The classical Maker-Breaker positional game is played on a board which is a hypergraph $\mathcal{H}$, with two players, Maker and Breaker, alternately claiming vertices of $\mathcal{H}$ until all the vertices are claimed. When the game ends, Maker wins if she has claimed all the vertices of some edge of $\mathcal{H}$; otherwise, Breaker wins. Playing this game in real life can be done by placing tokens on the vertices of the board. In this paper, we study the unfortunate case in which one or both players do not have enough tokens to cover all the vertices and, as such, will have to move their tokens around at some point instead of placing new ones. There may be a bias, in that Maker and Breaker do not necessarily have the same amount of tokens. The present paper initiates the study of this generalization of positional games, called token positional games. A particularly interesting case is when Maker has a winning strategy in the classical game: what is the lowest number of tokens with which she still wins against Breaker's unlimited stock?

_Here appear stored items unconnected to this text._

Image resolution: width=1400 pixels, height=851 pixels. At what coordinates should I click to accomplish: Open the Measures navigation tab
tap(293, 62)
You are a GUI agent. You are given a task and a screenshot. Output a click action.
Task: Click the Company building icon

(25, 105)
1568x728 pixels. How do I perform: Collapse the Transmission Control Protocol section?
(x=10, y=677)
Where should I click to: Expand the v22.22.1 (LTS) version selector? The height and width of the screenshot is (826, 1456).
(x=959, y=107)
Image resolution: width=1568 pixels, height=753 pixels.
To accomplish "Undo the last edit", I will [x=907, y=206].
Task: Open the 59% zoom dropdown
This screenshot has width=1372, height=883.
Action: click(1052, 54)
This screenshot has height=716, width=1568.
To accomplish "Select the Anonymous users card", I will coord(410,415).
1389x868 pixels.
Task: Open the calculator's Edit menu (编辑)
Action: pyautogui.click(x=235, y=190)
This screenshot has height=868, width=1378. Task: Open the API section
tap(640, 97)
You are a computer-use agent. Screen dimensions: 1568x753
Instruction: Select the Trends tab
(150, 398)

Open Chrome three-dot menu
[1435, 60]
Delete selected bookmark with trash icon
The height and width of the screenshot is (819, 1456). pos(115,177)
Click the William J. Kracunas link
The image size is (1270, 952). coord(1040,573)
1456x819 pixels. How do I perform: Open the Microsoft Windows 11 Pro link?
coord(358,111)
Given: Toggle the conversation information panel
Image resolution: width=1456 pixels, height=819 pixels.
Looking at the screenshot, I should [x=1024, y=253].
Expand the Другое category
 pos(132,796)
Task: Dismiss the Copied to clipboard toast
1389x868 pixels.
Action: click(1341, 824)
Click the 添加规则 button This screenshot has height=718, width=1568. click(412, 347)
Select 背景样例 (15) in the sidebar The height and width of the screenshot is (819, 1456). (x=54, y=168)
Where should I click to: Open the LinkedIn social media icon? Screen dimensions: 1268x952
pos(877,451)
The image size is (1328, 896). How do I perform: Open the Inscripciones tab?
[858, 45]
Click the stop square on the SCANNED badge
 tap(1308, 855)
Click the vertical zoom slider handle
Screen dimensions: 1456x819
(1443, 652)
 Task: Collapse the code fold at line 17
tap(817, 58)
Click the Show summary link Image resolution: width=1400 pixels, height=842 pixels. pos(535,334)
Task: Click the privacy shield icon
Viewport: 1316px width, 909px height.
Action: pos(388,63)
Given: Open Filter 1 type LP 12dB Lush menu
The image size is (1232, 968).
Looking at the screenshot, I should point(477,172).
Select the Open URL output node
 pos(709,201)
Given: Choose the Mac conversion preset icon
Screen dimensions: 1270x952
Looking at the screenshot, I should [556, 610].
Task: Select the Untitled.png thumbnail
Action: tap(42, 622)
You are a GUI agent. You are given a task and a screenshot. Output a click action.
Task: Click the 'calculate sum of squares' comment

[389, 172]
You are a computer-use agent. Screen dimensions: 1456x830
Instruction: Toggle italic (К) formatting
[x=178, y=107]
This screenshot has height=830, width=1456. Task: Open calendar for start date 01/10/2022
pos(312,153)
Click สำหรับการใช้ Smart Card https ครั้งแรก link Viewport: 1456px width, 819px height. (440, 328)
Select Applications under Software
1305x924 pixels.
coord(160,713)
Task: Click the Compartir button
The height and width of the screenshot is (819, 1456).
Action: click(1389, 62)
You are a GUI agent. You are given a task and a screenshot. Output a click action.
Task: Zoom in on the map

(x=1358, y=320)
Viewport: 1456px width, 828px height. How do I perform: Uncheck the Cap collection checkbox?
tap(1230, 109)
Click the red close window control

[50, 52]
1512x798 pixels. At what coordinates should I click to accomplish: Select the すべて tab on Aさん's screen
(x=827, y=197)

We notably show that, for $k$-uniform hypergraphs on an arbitrarily large number $n$ of vertices, this number equals $k$ if $k \in\{2,3\}$ but can vary from $k$ to $Ω(n)$ if $k \geq 4$. From an algorithmic point of view, PSPACE-hardness in general is inherited from classical positional games, but we get a polynomial-time algorithm to solve the case where Breaker only has one token. We also establish EXPTIME-completeness for a "token sliding" variation of the game.

翻译：经典的Maker-Breaker位置博弈在一个作为超图$\mathcal{H}$的棋盘上进行，由两名玩家Maker和Breaker轮流占据$\mathcal{H}$的顶点，直至所有顶点被占据。游戏结束时，若Maker占据了$\mathcal{H}$某条边的所有顶点则获胜；否则Breaker获胜。在实际游戏中，玩家可通过在棋盘顶点放置令牌来实现。本文研究一种特殊情况：一方或双方玩家没有足够令牌覆盖所有顶点，因此必须在某些时刻移动已有令牌而非放置新令牌。博弈可能存在偏置，即Maker与Breaker持有的令牌数量未必相同。本文首次系统研究这类位置博弈的推广形式，称为令牌位置博弈。一个特别有趣的场景是：当Maker在经典博弈中拥有必胜策略时，面对持有无限令牌的Breaker，她仍能获胜所需的最低令牌数量是多少？我们特别证明：对于具有任意多$n$个顶点的$k$-均匀超图，该数量在$k \in\{2,3\}$时等于$k$，但当$k \geq 4$时可在$k$到$Ω(n)$之间变化。从算法角度，一般情况的PSPACE困难性继承自经典位置博弈，但我们给出了Breaker仅持有一枚令牌时的多项式时间算法。此外，针对游戏的"令牌滑动"变体，我们建立了EXPTIME完全性。